Clima adverso para el oficialismo: La reforma de glaciares cosechó duras críticas
La segunda jornada de debate por la reforma de la Ley de Glaciares en la Cámara de Diputados cerró sin sobresaltos, pero con un dato contundente: la mayoría de los expositores volvió a manifestarse en contra del proyecto que ya cuenta con media sanción del Senado.
Durante más de doce horas de audiencia, que esta vez se desarrolló de manera remota, especialistas, referentes sociales y representantes políticos coincidieron en cuestionar tanto el contenido de la iniciativa como el mecanismo de participación. Las críticas apuntaron especialmente a las limitaciones en el número de oradores, en un contexto donde más de 100 mil personas se habían inscripto para exponer.

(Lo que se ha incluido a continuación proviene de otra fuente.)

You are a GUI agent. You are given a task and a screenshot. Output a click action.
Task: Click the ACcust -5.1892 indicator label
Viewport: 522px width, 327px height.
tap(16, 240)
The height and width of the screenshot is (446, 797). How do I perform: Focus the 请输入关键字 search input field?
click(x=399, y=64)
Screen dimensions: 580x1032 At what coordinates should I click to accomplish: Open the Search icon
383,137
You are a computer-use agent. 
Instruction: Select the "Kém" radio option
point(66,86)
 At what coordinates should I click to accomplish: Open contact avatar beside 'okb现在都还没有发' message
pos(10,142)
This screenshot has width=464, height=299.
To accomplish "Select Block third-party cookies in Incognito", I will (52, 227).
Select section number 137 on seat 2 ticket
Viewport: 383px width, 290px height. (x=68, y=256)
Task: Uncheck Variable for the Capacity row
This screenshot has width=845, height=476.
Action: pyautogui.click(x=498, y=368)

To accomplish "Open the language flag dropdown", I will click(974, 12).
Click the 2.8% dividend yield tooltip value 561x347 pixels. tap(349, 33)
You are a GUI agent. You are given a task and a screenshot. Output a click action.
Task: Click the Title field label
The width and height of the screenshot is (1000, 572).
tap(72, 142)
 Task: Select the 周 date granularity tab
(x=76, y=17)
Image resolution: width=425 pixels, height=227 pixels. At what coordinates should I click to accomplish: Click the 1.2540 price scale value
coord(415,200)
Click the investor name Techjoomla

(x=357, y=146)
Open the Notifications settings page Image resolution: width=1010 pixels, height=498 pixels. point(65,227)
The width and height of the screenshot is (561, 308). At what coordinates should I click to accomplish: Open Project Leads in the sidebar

Entre los argumentos más reiterados, se advirtió que la reforma podría debilitar la protección ambiental y generar incertidumbre sobre la preservación de los recursos hídricos. Desde el ámbito científico, alertaron que el nuevo texto introduce ambigüedades y condiciona el rol técnico a decisiones políticas, mientras que organizaciones ambientales insistieron en que los glaciares son reservas estratégicas de agua dulce en un escenario de crisis climática.
Si bien hubo algunas voces a favor, que defendieron la necesidad de actualizar la normativa y darle mayor precisión, el clima general del debate evidenció una fuerte resistencia al proyecto oficial. Además, persistieron cuestionamientos por irregularidades en la audiencia, recortes en los tiempos de exposición y problemas técnicos que obligaron a interrumpir momentáneamente la jornada.